From mboxrd@z Thu Jan  1 00:00:00 1970
From: Solar Designer <solar@openwall.com>
Subject: Re: [PATCH v4 next 0/3] modules: automatic module loading restrictions
Date: Mon, 22 May 2017 14:08:48 +0200
Message-ID: <20170522120848.GA3003@openwall.com>
References: <1495454226-10027-1-git-send-email-tixxdz@gmail.com>
Mime-Version: 1.0
Content-Type: text/plain; charset=us-ascii
Cc: linux-kernel@vger.kernel.org, netdev@vger.kernel.org,
	linux-security-module@vger.kernel.org,
	kernel-hardening@lists.openwall.com,
	Andy Lutomirski <luto@kernel.org>,
	Kees Cook <keescook@chromium.org>,
	Andrew Morton <akpm@linux-foundation.org>,
	Rusty Russell <rusty@rustcorp.com.au>,
	"Serge E. Hallyn" <serge@hallyn.com>, Jessica Yu <jeyu@redhat.com>,
	"David S. Miller" <davem@davemloft.net>,
	James Morris <james.l.morris@oracle.com>,
	Paul Moore <paul@paul-moore.com>,
	Stephen Smalley <sds@tycho.nsa.gov>,
	Greg Kroah-Hartman <gregkh@linuxfoundation.org>,
	Tetsuo Handa <penguin-kernel@I-love.SAKURA.ne.jp>,
	Ingo Molnar <mingo@kernel.org>,
	Linux API <linux-api@vger.kernel.org>,
	Dongsu Park <dpark@posteo.net>,
	Casey Schaufler <casey@schaufler-ca.com>,
	Jonathan Corbet <corbet@lwn.net>,
	Arnaldo Carvalho de Melo <acme@redhat.com>,
	Mauro Carvalho Chehab <mchehab@kernel.org>,
	Pete
To: Djalal Harouni <tixxdz@gmail.com>
Return-path: <kernel-hardening-return-7964-glkh-kernel-hardening=m.gmane.org@lists.openwall.com>
List-Post: <mailto:kernel-hardening@lists.openwall.com>
List-Help: <mailto:kernel-hardening-help@lists.openwall.com>
List-Unsubscribe: <mailto:kernel-hardening-unsubscribe@lists.openwall.com>
List-Subscribe: <mailto:kernel-hardening-subscribe@lists.openwall.com>
Content-Disposition: inline
In-Reply-To: <1495454226-10027-1-git-send-email-tixxdz@gmail.com>
List-Id: netdev.vger.kernel.org

Hi Djalal,

Thank you for your work on this!

On Mon, May 22, 2017 at 01:57:03PM +0200, Djalal Harouni wrote:
> *) When modules_autoload_mode is set to (2), automatic module loading is
> disabled for all. Once set, this value can not be changed.

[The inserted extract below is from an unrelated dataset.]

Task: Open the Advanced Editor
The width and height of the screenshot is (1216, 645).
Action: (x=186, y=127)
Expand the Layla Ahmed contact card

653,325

What purpose does this securelevel-like property ("Once set, this value
can not be changed.") serve here?  I think this mode 2 is needed, but
without this extra property, which is bypassable by e.g. explicitly
loaded kernel modules anyway (and that's OK).

I'm sorry if this has been discussed before.

Alexander